In the case of Wettengel v. Gormley, 160 Pa. 559, 28 A. 934, 40 Am. St. Rep. 733, the owner gave a 15-year oil lease on his farm of about 40 acres. At his decease the farm by will was cut up into three nearly equal tracts and came by devise to his three children, one to each severally. Pay wells had been drilled on one of these farms covered by the lease, and none on the other two. The court ruled that each of the three owners was entitled to share in the royalty, according to the acreage of his farm. On a second suit this division was adhered to.184 Pa. 364, 39 A. 1118. While these cases have been followed by some courts, the majority and much better opinion, we think, is that the royalty is payable to the owner of the surface. Northwestern Ohio Natural Gas. Co. v. Ullery, 68 Ohio St. 259, 67 N.E. 494; Rymer v. South Penn Oil Co., 54 W. Va. 530, 46 S.E. 559; Pittsburg, etc., Gas Co. v. Ankrom,83 W. Va. 81, 97 S.E. 593, 5 A.L.R. 1157; Kimbley v. Luckey, 72 Okla. 217,179 P. 928; Fairbanks v. Warrum, 56 Ind. App. 337, 104 N.E. 983, 1141; Osborn v. Arkansas, etc., Oil Co., 103 Ark. 175, 146 S.W. 122: Pierce Oil Corp. v. Schacht, 75 Okla. 101, 181 P. 731.

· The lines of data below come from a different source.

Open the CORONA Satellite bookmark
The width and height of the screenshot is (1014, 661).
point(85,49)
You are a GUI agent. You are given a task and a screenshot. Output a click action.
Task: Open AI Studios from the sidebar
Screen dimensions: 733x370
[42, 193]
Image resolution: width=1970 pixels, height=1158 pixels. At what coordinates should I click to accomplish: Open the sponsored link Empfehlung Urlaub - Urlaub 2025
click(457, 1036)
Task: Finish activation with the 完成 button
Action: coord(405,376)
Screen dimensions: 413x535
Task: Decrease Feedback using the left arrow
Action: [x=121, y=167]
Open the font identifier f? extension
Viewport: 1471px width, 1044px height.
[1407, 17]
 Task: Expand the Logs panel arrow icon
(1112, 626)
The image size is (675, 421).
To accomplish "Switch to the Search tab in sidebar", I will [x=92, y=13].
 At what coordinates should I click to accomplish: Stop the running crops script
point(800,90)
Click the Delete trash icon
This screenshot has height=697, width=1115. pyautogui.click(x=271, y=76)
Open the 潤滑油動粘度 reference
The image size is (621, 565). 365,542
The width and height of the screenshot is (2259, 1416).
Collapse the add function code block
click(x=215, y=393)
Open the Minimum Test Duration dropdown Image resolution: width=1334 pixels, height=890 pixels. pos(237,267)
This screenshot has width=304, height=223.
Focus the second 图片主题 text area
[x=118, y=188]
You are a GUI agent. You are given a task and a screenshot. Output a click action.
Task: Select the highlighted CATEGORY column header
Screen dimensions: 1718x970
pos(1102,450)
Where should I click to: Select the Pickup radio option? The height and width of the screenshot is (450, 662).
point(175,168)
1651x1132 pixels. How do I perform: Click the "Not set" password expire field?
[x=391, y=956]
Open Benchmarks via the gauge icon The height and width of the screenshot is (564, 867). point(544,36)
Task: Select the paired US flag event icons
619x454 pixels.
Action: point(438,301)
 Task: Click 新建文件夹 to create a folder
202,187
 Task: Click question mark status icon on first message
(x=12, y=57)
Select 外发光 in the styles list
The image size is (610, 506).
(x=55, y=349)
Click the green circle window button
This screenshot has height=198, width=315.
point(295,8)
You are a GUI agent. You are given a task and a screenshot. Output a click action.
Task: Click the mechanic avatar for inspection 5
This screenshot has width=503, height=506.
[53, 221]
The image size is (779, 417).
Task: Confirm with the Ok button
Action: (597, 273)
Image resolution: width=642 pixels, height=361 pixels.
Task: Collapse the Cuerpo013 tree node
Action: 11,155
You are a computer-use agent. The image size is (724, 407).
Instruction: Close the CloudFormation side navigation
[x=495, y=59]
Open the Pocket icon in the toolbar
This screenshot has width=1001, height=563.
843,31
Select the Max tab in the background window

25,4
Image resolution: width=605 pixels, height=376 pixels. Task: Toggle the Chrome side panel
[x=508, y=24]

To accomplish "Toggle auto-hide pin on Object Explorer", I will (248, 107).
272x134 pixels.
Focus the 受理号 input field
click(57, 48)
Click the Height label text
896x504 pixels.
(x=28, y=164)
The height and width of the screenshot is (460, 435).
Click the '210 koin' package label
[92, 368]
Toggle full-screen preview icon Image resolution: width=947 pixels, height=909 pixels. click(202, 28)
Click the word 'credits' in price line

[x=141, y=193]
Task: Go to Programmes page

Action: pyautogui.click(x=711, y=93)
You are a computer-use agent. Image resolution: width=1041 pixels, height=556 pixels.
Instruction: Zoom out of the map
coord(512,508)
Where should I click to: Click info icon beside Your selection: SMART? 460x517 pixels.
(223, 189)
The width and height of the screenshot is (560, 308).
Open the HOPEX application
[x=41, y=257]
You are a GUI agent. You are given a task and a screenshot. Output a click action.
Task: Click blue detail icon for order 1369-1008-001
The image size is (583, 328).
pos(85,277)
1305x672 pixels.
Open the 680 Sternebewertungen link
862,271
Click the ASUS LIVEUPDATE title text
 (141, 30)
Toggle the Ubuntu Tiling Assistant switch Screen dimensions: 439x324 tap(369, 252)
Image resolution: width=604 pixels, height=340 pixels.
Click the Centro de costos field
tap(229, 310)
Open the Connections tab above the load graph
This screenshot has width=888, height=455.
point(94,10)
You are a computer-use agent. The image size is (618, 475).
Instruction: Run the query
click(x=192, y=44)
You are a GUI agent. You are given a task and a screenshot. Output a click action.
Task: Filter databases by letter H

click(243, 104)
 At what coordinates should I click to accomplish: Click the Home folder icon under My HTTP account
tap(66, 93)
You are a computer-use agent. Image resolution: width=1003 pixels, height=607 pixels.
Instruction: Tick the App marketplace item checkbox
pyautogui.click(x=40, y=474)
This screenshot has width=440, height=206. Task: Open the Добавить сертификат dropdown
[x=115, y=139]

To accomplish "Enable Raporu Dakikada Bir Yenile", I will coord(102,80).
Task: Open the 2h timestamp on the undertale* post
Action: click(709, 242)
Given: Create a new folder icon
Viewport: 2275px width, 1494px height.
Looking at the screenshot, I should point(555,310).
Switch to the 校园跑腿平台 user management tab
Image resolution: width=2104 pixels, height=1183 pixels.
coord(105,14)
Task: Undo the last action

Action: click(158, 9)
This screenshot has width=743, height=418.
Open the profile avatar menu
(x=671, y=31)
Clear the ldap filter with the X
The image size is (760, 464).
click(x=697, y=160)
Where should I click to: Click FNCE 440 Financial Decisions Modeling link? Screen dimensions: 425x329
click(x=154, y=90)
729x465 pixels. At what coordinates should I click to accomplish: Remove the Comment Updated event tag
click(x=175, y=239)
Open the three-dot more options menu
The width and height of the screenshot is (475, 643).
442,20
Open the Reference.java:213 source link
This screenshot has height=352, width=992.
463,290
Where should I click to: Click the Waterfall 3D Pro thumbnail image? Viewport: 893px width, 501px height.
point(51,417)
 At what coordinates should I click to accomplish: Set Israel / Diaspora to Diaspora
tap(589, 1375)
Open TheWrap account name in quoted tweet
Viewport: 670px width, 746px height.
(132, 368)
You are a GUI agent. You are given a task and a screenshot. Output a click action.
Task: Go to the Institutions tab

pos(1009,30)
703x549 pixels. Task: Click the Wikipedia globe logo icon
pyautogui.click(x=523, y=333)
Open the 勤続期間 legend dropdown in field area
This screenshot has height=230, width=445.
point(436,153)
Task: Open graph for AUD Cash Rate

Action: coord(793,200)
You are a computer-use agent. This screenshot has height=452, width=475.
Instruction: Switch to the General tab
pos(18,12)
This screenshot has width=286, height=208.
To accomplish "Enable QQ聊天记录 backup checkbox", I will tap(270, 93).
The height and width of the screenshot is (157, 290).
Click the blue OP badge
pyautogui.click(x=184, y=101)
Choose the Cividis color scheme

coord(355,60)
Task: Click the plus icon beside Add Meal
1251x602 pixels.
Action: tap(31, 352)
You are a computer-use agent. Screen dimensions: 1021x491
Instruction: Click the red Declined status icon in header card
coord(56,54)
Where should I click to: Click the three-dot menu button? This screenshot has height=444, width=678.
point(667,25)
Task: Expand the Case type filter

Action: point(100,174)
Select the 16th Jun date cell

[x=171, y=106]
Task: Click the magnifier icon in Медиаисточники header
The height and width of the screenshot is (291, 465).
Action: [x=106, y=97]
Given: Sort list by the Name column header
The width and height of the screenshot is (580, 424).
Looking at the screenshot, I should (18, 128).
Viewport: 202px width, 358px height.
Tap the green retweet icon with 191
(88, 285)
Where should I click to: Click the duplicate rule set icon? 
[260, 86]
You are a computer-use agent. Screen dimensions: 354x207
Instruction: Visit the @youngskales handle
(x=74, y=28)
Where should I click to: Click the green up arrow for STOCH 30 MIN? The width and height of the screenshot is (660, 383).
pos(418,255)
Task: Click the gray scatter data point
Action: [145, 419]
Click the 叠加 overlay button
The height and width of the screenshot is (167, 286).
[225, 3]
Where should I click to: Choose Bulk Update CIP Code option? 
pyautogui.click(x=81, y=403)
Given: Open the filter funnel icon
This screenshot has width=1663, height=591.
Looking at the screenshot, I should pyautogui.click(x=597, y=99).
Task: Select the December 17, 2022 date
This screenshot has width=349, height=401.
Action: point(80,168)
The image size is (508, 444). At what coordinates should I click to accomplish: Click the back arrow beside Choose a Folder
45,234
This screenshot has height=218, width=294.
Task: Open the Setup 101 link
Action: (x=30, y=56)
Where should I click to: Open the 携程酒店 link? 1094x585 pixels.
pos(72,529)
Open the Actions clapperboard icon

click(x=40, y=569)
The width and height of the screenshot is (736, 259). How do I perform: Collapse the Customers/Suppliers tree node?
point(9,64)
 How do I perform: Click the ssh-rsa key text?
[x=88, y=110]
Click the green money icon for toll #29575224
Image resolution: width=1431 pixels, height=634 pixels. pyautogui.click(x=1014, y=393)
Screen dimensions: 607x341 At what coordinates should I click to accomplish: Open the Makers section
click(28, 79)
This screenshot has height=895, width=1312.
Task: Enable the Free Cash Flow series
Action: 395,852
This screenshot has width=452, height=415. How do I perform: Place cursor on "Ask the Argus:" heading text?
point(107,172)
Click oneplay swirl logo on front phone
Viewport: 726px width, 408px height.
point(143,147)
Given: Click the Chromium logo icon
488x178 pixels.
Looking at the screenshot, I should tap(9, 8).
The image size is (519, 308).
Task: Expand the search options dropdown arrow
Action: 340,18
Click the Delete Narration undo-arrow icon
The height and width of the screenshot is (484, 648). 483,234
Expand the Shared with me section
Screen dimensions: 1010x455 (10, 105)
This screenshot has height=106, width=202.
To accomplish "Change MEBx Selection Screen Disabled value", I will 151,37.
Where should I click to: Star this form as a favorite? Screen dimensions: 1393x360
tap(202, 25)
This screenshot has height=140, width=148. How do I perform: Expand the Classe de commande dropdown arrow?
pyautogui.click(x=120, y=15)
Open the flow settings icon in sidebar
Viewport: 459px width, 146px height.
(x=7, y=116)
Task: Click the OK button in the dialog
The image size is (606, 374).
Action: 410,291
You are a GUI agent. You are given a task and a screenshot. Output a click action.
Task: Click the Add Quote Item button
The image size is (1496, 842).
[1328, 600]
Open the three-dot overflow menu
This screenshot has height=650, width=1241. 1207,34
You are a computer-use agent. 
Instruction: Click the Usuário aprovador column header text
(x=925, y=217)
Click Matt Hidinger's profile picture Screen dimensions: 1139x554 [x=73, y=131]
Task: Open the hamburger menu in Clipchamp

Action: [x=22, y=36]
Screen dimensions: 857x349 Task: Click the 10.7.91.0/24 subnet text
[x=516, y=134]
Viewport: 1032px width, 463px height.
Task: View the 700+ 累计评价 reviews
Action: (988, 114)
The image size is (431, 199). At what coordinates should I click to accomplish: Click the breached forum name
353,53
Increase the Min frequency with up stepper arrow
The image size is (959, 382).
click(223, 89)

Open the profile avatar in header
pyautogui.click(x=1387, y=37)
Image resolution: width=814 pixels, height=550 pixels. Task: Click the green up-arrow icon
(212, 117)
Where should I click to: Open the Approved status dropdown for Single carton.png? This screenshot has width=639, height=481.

It appears that in the Wettengel Case the oil and gas lease had been made by the father before his death, and the Pennsylvania court held that, inasmuch as the lessee could locate his wells wherever he might choose, all on one tract owned by one of the sons, if he willed, and thus drain from under the tracts of the other two sons any oil there existing, justice and right demanded that the three sons share equally in the royalty. This decision was especially approved in the case of Gillette v. Mitchell, 214 S.W. 619, by the Galveston Court of Civil Appeals. But the ruling of that court on the question of ownership in the royalty interest, on appeal, was especially disapproved by the Commission of Appeals in Japhet v. McRae, 276 S.W. 669. The Commission of Appeals held that the decisions by the courts of Arkansas, Indiana, Ohio, Oklahoma, and West Virginia represented the majority and the better rule. In the course of the opinion the court said that this question had been passed upon by no other court in Texas, except the two cases from the Galveston court, and the case of Hoffman v. Magnolia Petroleum Co., 260 S.W. 950, by the San Antonio Court of Civil Appeals, in which the court especially approved of the majority ruling.
We think the deed from appellant to *Page 251 appellee specifically conveyed the right of royalty which appellant had held prior to the execution of the deed.
Therefore the judgment of the trial court is affirmed.